‘Santa Claus’: Santo de pedilones

Entre diferentes y exclusivas estaciones del año, irrumpen personajes considerados simbólicos y simpáticos a los ojos humanos. Reaparecen anualmente efímeros como estrellas fugaces precedidos de esperadas fechas festivas y especiales, así como legendarias imágenes tradicionales a “Día de Santos”, difuntos y “Halloweens”. Así también, los regordetes y maquillados “Santa Claus”.

Como años anteriores y con mes anticipado, Santa Claus logró tomar delantera y opacó a los queridos y esperados “Magos de Oriente” (Reyes Magos), al infiltrarse -con o sin permiso- en la diversidad predominante de hogares multiculturales de la “Gran Manzana”, Nueva York. Conocido también como San Nicolás y Papá Noel, caracteriza por ser ese personaje llamativo, popular e inconfundible de figura obesa, pómulos salientes, frondosa barba blanca, rostro sonrosado y jocosa expresión a flor de labios, JO, JO, JO, tergiversada y comercializada con el pasar de los tiempos. Ataviado de vistosos y lucidos colores de banderas partidistas, rojo, blanco y negro, lustrosas botas negras, respectivo gorro frigio (rojo) y ceñido a grueso cinturón de uniforme espacial-unisex, semejante a los usados por superhéroes de las tirillas cómicas. Manifestado única y exclusivamente en meses tradicionales de diciembres pasados y futuros cercanos, desde que iniciara sus apariciones en el siglo antepasado. Su participación en repetidos calendarios anuales del mundo occidental es pasajera.

Se identifica con fabricadores de sueños, fantasías, carentes y soñadores despiertos, extasiados y sumergidos en mundos ficticios ajenos a toda realidad. Creado al antojo de manipulaciones convenientes ejercidas por ambiciones y satisfacciones humanas.

Importado y exportado a fuerza y voluntad de inversionistas extranjeros con fines lucrativos al transculturizarlo, adaptarlo y adoptarlo en diferentes naciones de terruños ancestrales e islas tropicales allende los mares.

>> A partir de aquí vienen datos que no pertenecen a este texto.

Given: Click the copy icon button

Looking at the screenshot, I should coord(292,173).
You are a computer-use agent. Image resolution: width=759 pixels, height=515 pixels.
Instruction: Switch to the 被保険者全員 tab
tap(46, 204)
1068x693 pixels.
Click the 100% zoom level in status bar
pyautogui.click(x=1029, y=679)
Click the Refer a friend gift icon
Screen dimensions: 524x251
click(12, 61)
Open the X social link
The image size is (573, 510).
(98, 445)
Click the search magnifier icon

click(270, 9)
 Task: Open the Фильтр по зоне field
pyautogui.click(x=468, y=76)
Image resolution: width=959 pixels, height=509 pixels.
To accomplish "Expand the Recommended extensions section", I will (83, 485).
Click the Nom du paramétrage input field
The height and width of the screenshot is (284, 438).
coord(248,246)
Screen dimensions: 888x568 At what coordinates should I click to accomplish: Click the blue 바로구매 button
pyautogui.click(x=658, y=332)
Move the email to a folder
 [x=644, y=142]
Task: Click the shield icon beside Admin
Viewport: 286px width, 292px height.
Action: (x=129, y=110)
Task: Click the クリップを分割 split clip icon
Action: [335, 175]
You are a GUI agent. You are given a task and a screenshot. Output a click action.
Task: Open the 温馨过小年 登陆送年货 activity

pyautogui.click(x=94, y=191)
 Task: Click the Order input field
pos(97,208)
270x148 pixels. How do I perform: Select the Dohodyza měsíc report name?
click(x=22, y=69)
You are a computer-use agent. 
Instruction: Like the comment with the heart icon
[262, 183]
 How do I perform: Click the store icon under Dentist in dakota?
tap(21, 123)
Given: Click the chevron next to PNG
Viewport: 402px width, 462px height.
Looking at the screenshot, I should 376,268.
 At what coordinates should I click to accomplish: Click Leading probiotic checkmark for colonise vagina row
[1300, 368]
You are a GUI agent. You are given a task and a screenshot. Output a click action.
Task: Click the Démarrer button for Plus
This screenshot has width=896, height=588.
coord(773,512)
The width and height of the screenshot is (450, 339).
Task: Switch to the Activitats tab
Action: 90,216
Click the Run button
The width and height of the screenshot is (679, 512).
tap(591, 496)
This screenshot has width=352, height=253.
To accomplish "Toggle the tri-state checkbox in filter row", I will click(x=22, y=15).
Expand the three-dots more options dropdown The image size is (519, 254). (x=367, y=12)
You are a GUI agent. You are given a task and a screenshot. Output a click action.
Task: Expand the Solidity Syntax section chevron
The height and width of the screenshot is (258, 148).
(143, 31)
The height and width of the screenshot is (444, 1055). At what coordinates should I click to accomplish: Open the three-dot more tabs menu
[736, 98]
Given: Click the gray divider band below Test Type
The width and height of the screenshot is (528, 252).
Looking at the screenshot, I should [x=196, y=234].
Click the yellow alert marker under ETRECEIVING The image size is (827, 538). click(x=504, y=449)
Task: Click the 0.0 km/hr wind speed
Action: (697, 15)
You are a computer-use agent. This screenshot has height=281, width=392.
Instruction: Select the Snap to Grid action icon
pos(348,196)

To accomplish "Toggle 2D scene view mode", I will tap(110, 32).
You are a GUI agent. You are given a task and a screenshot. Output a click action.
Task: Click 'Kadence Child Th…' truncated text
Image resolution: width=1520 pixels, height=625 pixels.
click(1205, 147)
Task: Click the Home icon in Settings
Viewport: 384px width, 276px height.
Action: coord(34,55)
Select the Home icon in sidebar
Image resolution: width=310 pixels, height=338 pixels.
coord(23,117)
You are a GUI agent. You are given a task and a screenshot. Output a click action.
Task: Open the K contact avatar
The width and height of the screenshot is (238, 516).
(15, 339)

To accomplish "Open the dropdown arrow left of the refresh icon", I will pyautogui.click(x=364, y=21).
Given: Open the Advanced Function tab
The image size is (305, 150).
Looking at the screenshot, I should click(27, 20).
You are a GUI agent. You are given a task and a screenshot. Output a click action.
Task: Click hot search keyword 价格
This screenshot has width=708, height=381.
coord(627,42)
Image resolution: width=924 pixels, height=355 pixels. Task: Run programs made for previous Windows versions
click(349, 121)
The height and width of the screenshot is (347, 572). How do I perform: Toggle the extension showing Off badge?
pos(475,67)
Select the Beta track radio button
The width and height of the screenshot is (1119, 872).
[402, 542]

Confunde entre países escandinavos del lejano y frío nórdico, narrado y descrito de increíbles imaginaciones emparentadas con personajes fantásticos y caricaturescos de Walt Disney, “Cenicientas”, “Blanca Nieves” y “Bellas Durmientes”, encubierto y vinculado a cuentos infantiles de pequeños hombrecillos y diminutos duendecillos, de hadas y madrinas, magos y merlines.

Leyenda de sueños hechos realidades para gustos de grandes y chicos al proyectarse e identificarse como personaje dadivoso, desprendido y generoso en gran parte del continente europeo a partir de la Edad Media.

Aterriza y debuta en espacios aéreos y terrestres de lares neoyorquinos a mediados del siglo XIX, con funda grande y sin fondo, lleno de ilusiones y sueños a granel, desde peticiones materiales, sentimentales, familiares y emocionales.

Sin fin de anhelos y deseos no cumplidos en los que esperan y creen en él. Saco interminable de regalos y sorpresas presentes de infancias pasadas y vividas por ingenuos infantes del ayer. Complaciente, bonachón e infatigable en su habilidad para obsequiar. Un regalón hasta la saciedad, sin importar lo que da, al no escatimar ni reparar en peticiones desmedidas de sociedades atrevidas.

Porta y reparte a diestra y siniestra juguetes a montones, pasivos y agresivos, activos e inofensivos, sustituye manuales educaciones por actuales digitales, cibernéticos y tecnológicos hasta inverosímiles mileniales.

Este año, semejante a los demás, el San dame, dame, y dame de pidiones o pedilones, al igual que en películas de ciencia ficción, viaja raudo y veloz a través de cielos, nubes, mares y tierra en transporte de trineo polo nórtico, equipado y manejado por ciervos amaestrados de lugares apartados, queriendo convertirse en símbolo de la Navidad.